It’s a bird! It’s a plane! No, it’s junior Colin Crosby whizzing down Johnson Ferry Road on his Razor scooter.
This all began when the varsity football team’s junior players were moved from their traditional parking spots.
“We were told that we no longer had Main parking passes and we had to park on Johnson, which is a lot farther from Donellan than Main,” Crosby said.
The team has responded in a unique way: scooters.
To junior Hudson Taylor, the solution was simple. “It took forever [to walk], and I was like might as well just bring a scooter,” he said
However, Taylor’s teammates didn’t recognize the genius of his idea at first.

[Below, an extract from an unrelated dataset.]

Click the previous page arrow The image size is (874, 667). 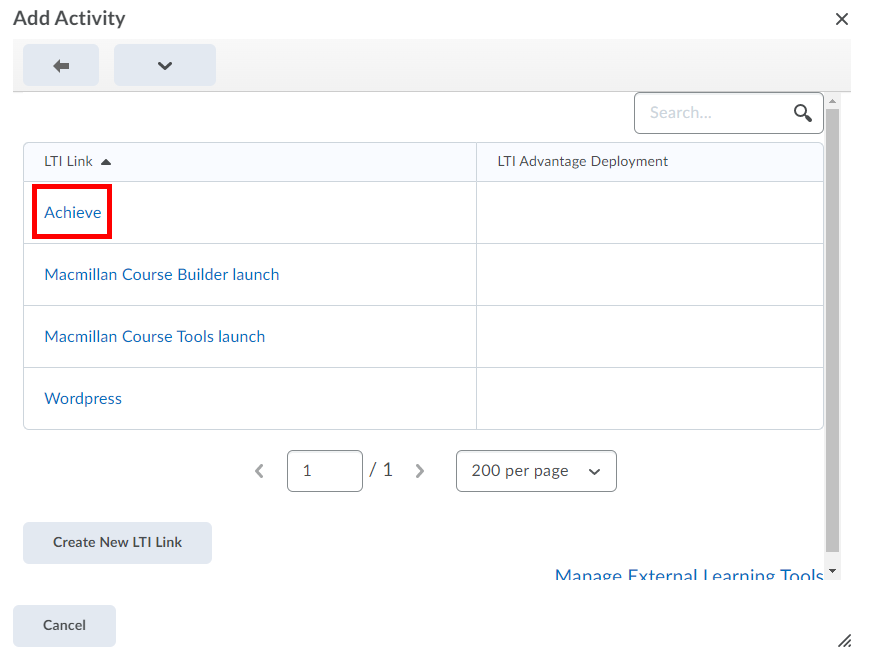[258, 470]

“Everyone saw it and started laughing, but then they realized it was a good idea and started doing it,” he said.
Both Taylor and Crosby use the “standard Razor scooter,” but the other modes of transport are nothing short of creative.
“People started using all kinds of random things, roller blades, skates — even hoverboards,” Taylor said.
Senior players Matthew Tootle and Porter Messick view the trend as “innovative and hilarious.”
Messick said that the older players enjoy “watching them as they scooter over. It’s funny.” Tootle added, “And it cuts the time in half.”
While they like looking on from afar, the seniors are glad it isn’t them. “I’m just happy that we had better parking,” Messick said.
Fortunately, none of the players have sustained any life-threatening injuries doing this; however, Messick recalled seeing Taylor “fall into a pit once,” and Crosby himself admitted to “falling over once.”
But these few accidents have not been a deterrent for the group, though. When asked how fast they go, Crosby responded, “As fast as possible.”
The current juniors are not planning to continue the trend into their senior year, but Crosby hopes that it might live on.
“I do see it becoming a junior tradition as long as junior football players continue to park on Johnson,” he said.
Taylor, the brains behind the operation, shares Crosby’s sentiment. In the case that this trend becomes a tradition, he said he would enjoy being credited for its beginning.